Carihi student and former Carihi Mirror reporter Tara Warkentin (right) got in volved in Amnesty’s Write for Rights.

Plenty of opportunity for students to get involved in causes at Carihi

There are many clubs and organizations to be involved with at the school

It is hard not to be engaged with the community as a Carihi student.

There are many clubs and organizations to be involved with at the school. To profile one of them, Carihi’s Global connection group, I sat down with former Carihi Mirror journalist Tara Warkentin to talk about the club and projects she is spearheading.

“I wanted to have a medium for creating positive change and getting to know what’s going on in the world a little bit more,” Warkentin said. “I had a conversation with my friend who said ‘I feel so sad and helpless when I hear about tankers or pipelines, or anything that’s going on,’ and I thought ‘hey, I feel helpless too.’ But I don’t feel sad because I don’t feel connected. So I wanted to feel more connected to things going on outside of our [insular] world.”

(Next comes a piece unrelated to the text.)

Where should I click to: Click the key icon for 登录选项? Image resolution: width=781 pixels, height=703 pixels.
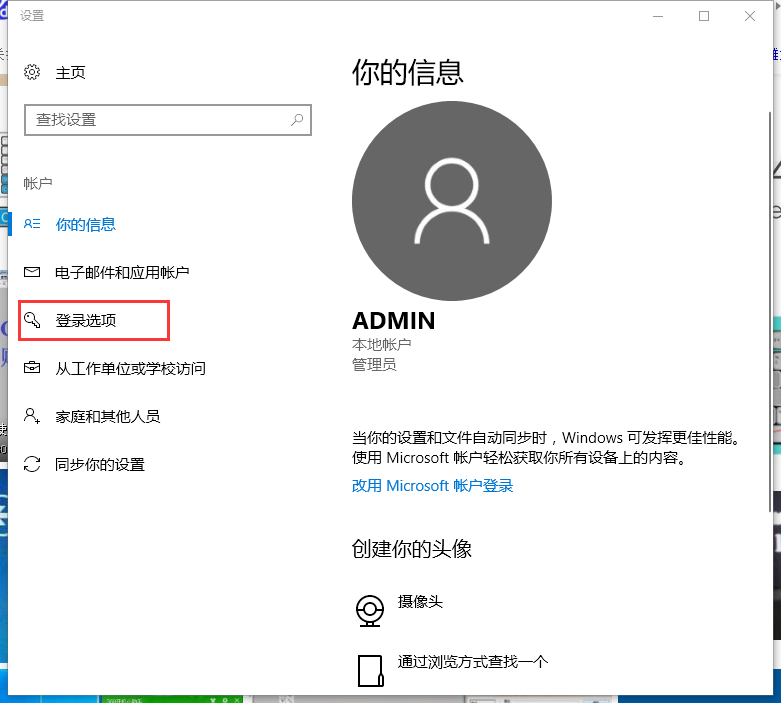click(32, 321)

Currently, the club is working with Amnesty International as a base to write letters of appeal for relief of people in human rights-violation cases around the world. On Wednesday, Dec. 10, the group took part in “Write for Rights,” a worldwide letter writing event doing just what was mentioned above.

“[As a club] we’ve written a few letters of appeal. But basically with Write for Rights there are seven cases and Amnesty collects signatures and letters and words of appeal for those cases. So there’s going to be big sheets of paper for three of the cases. And every class in the school will read an article on each of the cases, then write a few sentences down for whichever case they feel most passionate about. At lunch, there will be a table set up where anyone can come write a few things if they didn’t get the chance to in class. Then the sheets are sent to whomever has authority over the cases.”

Other goals for the year include Skyping with a school in India, to talk to students their age and find out some of the similarities and differences in their education and lifestyle. Once connected with the school in India, Carihi global connections would find issues in the community or school they could help the students in India with. This includes a garden at the school, goats at a local orphanage, one long-term goal was even access to contraception. These goals would be met through various fundraising events and letter writing.

At Carihi, there is no excuse to be apathetic about community or global issues.